* **Your task**
Somewhere below is a line with "[Добавить в Twitter] (255, 1330)" and, later, a line with "[Rated by I.UA] (520, 1659)"; repeat those two lines and all the lines between them, exactly as they are.

::::

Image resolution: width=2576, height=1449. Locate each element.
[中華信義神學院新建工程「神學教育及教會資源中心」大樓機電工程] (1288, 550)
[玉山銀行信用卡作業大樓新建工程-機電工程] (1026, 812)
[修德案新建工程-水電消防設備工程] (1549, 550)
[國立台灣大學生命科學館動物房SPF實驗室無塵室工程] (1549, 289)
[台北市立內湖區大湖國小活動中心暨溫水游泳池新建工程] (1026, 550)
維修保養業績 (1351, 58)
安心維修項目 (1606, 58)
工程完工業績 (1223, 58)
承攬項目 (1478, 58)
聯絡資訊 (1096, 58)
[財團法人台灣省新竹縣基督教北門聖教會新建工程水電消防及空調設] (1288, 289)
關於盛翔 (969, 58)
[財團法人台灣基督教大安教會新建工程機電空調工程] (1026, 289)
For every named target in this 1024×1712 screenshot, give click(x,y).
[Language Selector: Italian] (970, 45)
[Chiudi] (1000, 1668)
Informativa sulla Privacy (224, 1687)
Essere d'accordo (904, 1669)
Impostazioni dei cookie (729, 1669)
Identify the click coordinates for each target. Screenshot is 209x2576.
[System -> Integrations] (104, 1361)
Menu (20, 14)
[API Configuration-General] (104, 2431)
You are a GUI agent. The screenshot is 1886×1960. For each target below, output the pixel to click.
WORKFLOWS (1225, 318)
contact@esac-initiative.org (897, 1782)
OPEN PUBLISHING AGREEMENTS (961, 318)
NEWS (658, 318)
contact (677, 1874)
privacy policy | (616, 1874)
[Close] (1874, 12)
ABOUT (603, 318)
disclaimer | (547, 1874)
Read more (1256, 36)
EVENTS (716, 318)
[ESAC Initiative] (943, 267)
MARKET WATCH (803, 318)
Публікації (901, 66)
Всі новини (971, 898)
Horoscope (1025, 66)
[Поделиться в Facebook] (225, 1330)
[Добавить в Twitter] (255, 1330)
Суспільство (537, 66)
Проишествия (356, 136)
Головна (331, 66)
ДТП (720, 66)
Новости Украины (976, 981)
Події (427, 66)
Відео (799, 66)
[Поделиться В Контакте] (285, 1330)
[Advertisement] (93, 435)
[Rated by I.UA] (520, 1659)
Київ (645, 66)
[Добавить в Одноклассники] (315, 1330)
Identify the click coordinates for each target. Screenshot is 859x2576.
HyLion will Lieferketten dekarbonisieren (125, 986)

::::

* **Completed exercise**
[Добавить в Twitter] (255, 1330)
Суспільство (537, 66)
Проишествия (356, 136)
Головна (331, 66)
ДТП (720, 66)
Новости Украины (976, 981)
Події (427, 66)
Відео (799, 66)
[Поделиться В Контакте] (285, 1330)
[Advertisement] (93, 435)
[Rated by I.UA] (520, 1659)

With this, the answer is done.